Autor: Verena Jungbluth, Chefredakteurin DU UND DAS TIER
Es schien ein ganz normaler Tag zu sein, als ein dem Deutschen Tierschutzbund angeschlossener Tierschutzverein zu einem abgelegenen Hof in Niederbayern fuhr. Anonyme Anrufer waren auf Hundegebell aufmerksam geworden und hatten den Verein gebeten, nach den Tieren zu schauen. Das, was die Tierschützer dort zu sehen bekamen, ließ ihnen den Atem stocken: Es gab kaum einen Platz, an dem keine Tiere waren. „Wir waren geschockt. Ich habe so eine Menge an Hunden noch nie auf einmal gesehen“, so eine mit dem Fall betraute Person, die aufgrund des laufenden Verfahrens nicht namentlich genannt werden möchte.

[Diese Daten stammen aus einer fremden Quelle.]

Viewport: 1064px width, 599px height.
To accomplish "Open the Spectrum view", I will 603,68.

Nach eigener Aussage der Halter lebten etwa 70 Hunde auf dem Hof. Vor rund 20 Jahren hatten diese ehemalige „Laborhunde“ aus Spanien gerettet. Das, was ursprünglich gut gemeint und im Sinne der Tiere war, lief schnell aus dem Ruder. Die Hunde waren nicht kastriert und vermehrten sich unkontrolliert. Erst als die Tierschützer das Veterinäramt einschalteten, waren die Halter bereit, einige Hunde freiwillig abzugeben. Da die Quarantänestationen der bayerischen Tierheime durch die illegalen Welpentransporte (wir berichteten darüber in Ausgabe 01/16) bereits stark ausgelastet waren, baten die Tierschützer in den benachbarten Bundesländern um Unterstützung.

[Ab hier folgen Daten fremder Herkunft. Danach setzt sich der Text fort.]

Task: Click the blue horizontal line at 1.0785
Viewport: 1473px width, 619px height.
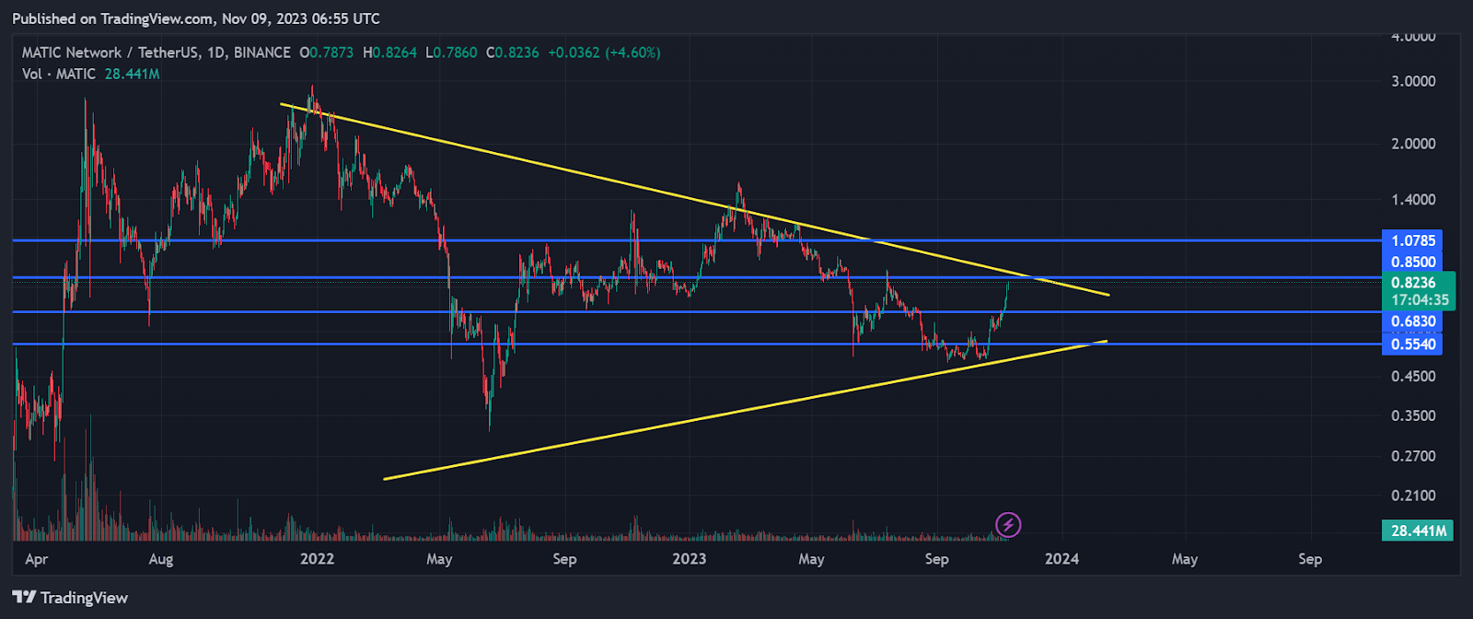Action: pyautogui.click(x=697, y=240)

So reisten schließlich Vertreter von elf Tierheimen aus Bayern und Baden-Württemberg an, um die 155 Hunde in einer vom bayerischen Landesverband koordinierten Aktion abzuholen. In mehreren Tierheimen kamen noch weitere Welpen zur Welt. Bis zu fünfzehn Hunde leben derzeit noch bei den Haltern; sie wollten nicht alle Tiere abgeben.
Dass es so weit kommen konnte, ist mit dem Begriff „Animal Hoarding“ zu erklären. „Dabei handelt es sich um ein Krankheitsbild, bei dem Menschen Tiere in einer großen Anzahl horten und dabei die Mindestanforderungen der Tiere nicht erfüllen. Auch wenn die Halter oftmals aus missverstandener Tierliebe handeln, sind sie in der Regel schnell mit der Situation überfordert und erkennen nicht mehr, dass es den Tieren schlecht geht“, so Dr. Sophie Arnold, Referentin für Heimtiere beim Deutschen Tierschutzbund.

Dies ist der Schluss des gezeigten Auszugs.